To properly de-stress, ready myself for a PhD and see a bit of my new continent, I spent 3 weeks driving around Botswana and Namibia before heading to Cape Town. Another totally different culture to the UK and SE Asia and equally fascinating in its sheer desolate beauty. Turns out I can develop my love of cooking everywhere and I spent those 3 weeks cooking everything possible in a Potjie (large iron pot) on a campfire and learning about African cooking from my travel companions and few local folk!
And then there was Cape Town. Cape Town is something totally different to all my other travel experiences. I knew Asia was awesome before I went – who hasn’t seen pictures of beautiful tropical beaches and heard people rave about thai street food? But mention Cape Town to people and the responses you get are far more varied. For me these ranged from: “Isn’t it dangerous there?!”,“why would you go there” and even “I don’t want you to go there!!!” to a few voices saying “It’s the most amazing place and country in the world”. Well, in my experience, it seems the rest of the Western world is missing out. I’ve never been to a place with such outstanding natural beauty, where you can take part in any activity you can dream of, and yet no one really seems to know about it!
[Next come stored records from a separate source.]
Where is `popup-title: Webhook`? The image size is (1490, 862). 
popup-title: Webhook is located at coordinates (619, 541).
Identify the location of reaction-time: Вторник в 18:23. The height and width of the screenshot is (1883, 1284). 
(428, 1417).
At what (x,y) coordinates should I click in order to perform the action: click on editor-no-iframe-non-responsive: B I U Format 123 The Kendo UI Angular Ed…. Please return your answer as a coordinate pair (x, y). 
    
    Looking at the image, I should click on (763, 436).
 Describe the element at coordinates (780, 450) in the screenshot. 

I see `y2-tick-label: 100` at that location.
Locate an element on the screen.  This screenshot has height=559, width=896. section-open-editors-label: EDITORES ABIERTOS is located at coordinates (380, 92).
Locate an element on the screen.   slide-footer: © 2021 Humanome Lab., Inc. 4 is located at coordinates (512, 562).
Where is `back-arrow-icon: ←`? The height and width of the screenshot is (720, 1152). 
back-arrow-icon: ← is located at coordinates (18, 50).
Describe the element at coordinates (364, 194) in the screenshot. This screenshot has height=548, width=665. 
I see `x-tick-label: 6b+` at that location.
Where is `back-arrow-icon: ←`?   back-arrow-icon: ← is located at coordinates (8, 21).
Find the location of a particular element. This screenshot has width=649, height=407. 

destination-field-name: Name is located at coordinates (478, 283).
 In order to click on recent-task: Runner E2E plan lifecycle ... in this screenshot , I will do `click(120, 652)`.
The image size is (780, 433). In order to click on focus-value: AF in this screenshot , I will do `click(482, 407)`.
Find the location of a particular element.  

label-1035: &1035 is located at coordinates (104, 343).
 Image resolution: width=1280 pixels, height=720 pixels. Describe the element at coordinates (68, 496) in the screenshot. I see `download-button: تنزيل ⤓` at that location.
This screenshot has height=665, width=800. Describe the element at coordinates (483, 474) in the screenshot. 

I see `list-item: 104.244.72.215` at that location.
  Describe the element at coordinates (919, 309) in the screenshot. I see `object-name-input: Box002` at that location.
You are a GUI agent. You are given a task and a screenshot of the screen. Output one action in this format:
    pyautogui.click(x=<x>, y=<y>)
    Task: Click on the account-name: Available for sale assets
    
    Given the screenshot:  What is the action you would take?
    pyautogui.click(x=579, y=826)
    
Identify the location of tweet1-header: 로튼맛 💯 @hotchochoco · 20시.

Ok so lets not sugar coat the crime statistics (hell, there are more locks on my front door here than my entire house in Plymouth!), the vast number of poor people and the problems this country has, but there is so much more to it than that and the Euro-centric media I have grown up with, seems to have missed it! I’m somewhat glad, in my nightmares I imagine Cape Town becoming like the spanish Costa del Brit! It’s probably more risky than other places, but the rewards are huge and I will be exploring (and blogging about) these in the next 3 years of my PhD studies!